In terms of her students’ participation in the research, Bauer says, “they have to observe, try to make sense of what they’re seeing, listen to others, and be patient in trying to understand what people are saying, especially if the immigrants or refugees don’t speak English fluently.” She adds, “I think these skills of participant observation and ethnographic writing are useful to take forward in whatever kind of work they’re going to be doing in the future.”

Meghan Johansen ’17, an educational studies major, met Bauer when she took “Immigrants and Refugees” and the lab component in the fall of her sophomore year. She says that many programs in Hartford geared toward refugee and immigrant youth are limited to certain ethnic groups. “That makes it harder for the student to assimilate,” Johansen says. “Our program has stood out because we have an open-door policy and welcome students of all ages and backgrounds to attend.”

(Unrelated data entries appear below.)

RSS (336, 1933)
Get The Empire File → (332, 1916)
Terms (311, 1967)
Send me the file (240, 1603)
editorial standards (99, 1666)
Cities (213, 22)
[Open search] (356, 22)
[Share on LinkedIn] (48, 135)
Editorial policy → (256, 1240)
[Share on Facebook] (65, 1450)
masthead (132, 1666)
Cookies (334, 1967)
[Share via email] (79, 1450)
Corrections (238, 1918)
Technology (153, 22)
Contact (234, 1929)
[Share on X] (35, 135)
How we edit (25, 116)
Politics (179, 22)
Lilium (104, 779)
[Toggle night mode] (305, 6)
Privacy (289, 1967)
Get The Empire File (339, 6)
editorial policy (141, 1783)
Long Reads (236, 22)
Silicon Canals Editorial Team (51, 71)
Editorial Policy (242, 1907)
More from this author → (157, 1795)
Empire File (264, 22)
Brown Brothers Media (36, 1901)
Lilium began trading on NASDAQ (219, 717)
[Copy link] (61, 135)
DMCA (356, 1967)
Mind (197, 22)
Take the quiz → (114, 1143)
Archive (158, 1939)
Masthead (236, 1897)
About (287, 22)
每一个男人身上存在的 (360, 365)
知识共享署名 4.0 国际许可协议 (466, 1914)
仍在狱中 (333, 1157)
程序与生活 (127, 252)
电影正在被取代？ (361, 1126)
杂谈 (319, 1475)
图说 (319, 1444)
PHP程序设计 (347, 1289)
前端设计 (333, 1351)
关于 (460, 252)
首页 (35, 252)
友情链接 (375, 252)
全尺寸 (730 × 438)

Johansen says that Bauer recognized how much she enjoyed working with people in the community. “Professor Bauer pulled me into projects she was working on, and everything else took off from there.” Now a Trinity graduate, Johansen says she looks forward to returning to campus to attend the Thanksgiving dinner that she and Serena Seaman ’17 first hosted in their sophomore year, which is attended by refugees, students, and professors.

Bauer’s efforts are aligned with Trinity’s desire to take better advantage of experiential learning opportunities in Hartford. In the future, she hopes, the College’s involvement with Hartford’s immigrant and refugee communities can deepen even further as Trinity responds to what she calls “a great opportunity for Trinity students, as well as Hartford’s newcomers and the community organizations that support them.” She hopes to institutionalize the Refugee Youth Mentoring Group and is relying on partners at Trinity, including the Women & Gender Resource Action Center, the Center for Urban and Global Studies, The Charleston House of Interfaith Cooperation, and the Office of Community Service and Civic Engagement, to provide support for a group of students who are trying to create a club to continue to engage Hartford’s immigrants and refugees, particularly youths. She also anticipates that this initiative will continue to benefit from collaboration with two of her community partners, the Asylum Hill Neighborhood Association Welcoming Committee and Hartford Public Library’s The American Place.